# Help: Why is Abigaille such a killer rolw????????



## Seattleoperafan (Mar 24, 2013)

I am doing a spotlight speech for Toastmasters on Abigaille from Nabucco tomorrow. I know it sounds hard just listening to it, but why in your words would you say this lives up to it's reputation as a voice killer??? If you can be specific,even better. My example will be sung by Dimitrova. Thanks for your help. The title should read ROLE but I can't change it. John


----------



## BalalaikaBoy (Sep 25, 2014)

- immense vocal weight and dramatic presence 
- extensive coloratura facility in all parts of the voice
- grueling 2 octave leaps
- a strong, mezzo/contralto chest register which must be projected through dense orchestration
- evenness of tone throughout a wide range of tessitura
- clean onsets, trills and glides up and down the scale



Seattleoperafan said:


> My example will be sung by Dimitrova.\


Excellent choice. The only singer I can think of who frequented the role without wrecking her voice. Only other singers to do this role justice are Callas and Soliotis


----------



## Seattleoperafan (Mar 24, 2013)

BalalaikaBoy said:


> - immense vocal weight and dramatic presence
> - extensive coloratura facility in all parts of the voice
> - grueling 2 octave leaps
> - a strong, mezzo/contralto chest register which must be projected through dense orchestration
> ...


I figured you could help help focus me on this. I was thinking along those lines but you said it so so much better than I was trying to do. I totally agree with you about the singers. If if if we had a video, which I like to use in my speech, of Callas in this role.... well!!!!!! I believe she sang it once and she, who sang everything, said it was a voice wrecker!!! Soliotist... it wrecked, but her recording is so wonderful!


----------



## Seattleoperafan (Mar 24, 2013)

Here is my final speech. Thanks Balalaikaboy for your help!!!!


----------



## DarkAngel (Aug 11, 2010)

Seattleoperafan said:


> I figured you could help help focus me on this. I was thinking along those lines but you said it so so much better than I was trying to do. I totally agree with you about the singers. If if if we had a video, which I like to use in my speech, of Callas in this role.... well!!!!!! *I believe she sang it once and she, who sang everything, said it was a voice wrecker!!! Soliotist... it wrecked, but her recording is so wonderful*!
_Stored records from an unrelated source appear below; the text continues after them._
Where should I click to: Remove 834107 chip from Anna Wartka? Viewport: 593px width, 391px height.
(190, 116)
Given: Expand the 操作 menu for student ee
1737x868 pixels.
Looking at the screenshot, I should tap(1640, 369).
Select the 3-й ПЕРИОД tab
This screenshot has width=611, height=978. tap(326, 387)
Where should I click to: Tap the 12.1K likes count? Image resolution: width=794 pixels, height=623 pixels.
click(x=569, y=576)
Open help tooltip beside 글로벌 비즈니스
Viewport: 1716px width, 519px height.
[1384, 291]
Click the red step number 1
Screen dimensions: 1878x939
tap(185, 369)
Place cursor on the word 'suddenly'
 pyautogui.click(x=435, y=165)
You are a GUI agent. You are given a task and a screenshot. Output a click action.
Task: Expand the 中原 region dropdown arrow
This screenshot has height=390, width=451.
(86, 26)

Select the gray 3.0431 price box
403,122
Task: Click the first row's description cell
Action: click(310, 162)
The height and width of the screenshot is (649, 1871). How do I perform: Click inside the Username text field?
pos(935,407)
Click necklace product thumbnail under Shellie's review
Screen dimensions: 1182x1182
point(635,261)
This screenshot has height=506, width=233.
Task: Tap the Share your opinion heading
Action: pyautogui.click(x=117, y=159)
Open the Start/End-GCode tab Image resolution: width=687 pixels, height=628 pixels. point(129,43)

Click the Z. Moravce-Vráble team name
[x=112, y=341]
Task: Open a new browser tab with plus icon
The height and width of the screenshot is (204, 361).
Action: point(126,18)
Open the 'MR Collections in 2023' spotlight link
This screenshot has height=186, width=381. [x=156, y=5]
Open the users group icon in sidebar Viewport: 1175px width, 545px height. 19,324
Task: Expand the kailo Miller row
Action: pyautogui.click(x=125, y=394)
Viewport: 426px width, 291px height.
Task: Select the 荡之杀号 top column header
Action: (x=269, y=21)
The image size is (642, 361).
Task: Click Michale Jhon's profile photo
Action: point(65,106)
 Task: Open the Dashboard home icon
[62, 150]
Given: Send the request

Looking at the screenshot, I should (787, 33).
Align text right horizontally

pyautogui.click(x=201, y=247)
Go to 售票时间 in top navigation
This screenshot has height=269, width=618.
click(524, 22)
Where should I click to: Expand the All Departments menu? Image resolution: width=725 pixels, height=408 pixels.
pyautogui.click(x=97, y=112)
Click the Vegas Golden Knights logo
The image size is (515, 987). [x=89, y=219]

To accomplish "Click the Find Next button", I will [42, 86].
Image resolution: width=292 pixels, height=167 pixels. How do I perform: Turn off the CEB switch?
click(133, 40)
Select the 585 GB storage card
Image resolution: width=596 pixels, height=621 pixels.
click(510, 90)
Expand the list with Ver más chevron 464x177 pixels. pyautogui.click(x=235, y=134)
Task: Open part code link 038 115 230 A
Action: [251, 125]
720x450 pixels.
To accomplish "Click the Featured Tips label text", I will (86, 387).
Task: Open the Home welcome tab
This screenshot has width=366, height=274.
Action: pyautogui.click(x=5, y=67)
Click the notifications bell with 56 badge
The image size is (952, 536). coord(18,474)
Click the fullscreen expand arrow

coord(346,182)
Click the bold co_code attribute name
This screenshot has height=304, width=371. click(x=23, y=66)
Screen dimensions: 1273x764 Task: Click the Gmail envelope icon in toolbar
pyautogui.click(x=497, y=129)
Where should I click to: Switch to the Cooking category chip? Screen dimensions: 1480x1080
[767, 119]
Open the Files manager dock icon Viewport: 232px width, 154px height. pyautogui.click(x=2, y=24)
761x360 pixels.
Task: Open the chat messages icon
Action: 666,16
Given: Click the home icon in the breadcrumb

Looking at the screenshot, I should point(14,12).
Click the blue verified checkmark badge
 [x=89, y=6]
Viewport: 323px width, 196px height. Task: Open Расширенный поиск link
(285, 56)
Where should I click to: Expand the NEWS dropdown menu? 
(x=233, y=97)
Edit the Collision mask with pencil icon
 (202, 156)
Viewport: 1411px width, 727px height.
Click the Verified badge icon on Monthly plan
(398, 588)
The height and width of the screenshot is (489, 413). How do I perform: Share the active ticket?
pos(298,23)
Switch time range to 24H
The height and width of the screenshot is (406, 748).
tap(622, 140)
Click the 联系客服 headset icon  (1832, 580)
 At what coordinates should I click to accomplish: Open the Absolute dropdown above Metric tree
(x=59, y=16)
Yes Maria did a three performance run of Nabucco Dec 20,22,27 1949 in Naples and never performed the opera again, only select arias for recitals.......and she did say basically what you comment


----------



## Tsaraslondon (Nov 7, 2013)

DarkAngel said:


> Yes Maria did a three performance run of Nabucco Dec 20,22,27 1949 in Naples and never performed the opera again, only select arias for recitals.......and she did say basically what you comment


She also advised Caballé against singing it.


> It would be like putting a precious Baccarat glass in a box and shaking it. It would shatter.


. Caballé heeded the advice and never attempted it.


----------